▶ _What is being asked_
Tally the lines below that contain the word "computer", then give the tally alone.

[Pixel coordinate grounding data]
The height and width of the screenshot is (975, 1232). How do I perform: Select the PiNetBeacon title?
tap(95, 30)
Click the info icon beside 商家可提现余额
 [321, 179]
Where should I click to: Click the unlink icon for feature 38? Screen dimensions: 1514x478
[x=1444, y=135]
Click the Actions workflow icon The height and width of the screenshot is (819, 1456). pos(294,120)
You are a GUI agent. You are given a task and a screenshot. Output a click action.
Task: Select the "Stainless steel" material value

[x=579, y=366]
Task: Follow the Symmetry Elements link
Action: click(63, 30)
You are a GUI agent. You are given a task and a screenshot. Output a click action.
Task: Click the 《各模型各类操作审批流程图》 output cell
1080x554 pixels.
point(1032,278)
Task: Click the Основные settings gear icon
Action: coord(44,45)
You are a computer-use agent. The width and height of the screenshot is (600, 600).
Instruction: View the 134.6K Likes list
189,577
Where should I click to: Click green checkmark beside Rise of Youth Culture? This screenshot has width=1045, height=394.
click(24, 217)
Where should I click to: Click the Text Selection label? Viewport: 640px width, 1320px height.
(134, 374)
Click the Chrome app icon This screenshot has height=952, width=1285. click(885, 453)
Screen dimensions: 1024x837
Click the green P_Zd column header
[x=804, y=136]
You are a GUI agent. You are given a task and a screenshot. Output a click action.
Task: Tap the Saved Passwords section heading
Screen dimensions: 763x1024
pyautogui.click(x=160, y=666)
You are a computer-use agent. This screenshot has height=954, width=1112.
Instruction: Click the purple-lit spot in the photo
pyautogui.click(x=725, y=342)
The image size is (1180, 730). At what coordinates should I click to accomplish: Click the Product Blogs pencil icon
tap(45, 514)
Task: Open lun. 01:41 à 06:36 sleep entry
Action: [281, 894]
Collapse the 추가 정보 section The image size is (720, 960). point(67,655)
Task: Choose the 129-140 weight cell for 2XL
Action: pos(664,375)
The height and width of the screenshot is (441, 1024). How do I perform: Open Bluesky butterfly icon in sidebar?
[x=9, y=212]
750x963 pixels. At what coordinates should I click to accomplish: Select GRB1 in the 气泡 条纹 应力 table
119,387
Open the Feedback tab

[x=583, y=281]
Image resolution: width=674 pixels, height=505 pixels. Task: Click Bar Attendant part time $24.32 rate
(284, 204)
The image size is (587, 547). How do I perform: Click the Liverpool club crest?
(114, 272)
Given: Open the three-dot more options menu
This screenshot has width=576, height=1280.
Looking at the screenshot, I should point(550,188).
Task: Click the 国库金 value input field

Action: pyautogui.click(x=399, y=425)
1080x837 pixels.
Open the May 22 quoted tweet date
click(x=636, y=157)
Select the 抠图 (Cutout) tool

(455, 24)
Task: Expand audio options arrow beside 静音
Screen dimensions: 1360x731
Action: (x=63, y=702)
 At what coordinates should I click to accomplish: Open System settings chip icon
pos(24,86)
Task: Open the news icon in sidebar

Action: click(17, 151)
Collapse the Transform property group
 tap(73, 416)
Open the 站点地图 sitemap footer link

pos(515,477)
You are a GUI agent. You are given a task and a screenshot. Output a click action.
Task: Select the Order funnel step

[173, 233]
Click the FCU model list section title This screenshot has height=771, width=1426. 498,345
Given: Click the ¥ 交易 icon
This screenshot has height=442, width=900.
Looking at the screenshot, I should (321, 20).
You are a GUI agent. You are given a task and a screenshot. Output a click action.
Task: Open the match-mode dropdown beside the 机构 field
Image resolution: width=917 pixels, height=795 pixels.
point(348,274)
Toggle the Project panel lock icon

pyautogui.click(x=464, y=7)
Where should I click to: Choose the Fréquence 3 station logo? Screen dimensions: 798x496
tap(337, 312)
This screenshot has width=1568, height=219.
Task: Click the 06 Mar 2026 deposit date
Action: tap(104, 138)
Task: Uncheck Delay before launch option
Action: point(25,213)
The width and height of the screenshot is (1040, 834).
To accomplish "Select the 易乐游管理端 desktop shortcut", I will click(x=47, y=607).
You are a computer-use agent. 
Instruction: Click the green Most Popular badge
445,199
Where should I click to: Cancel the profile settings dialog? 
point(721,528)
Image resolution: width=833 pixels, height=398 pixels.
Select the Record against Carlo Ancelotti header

▶ _Solution for this task_
3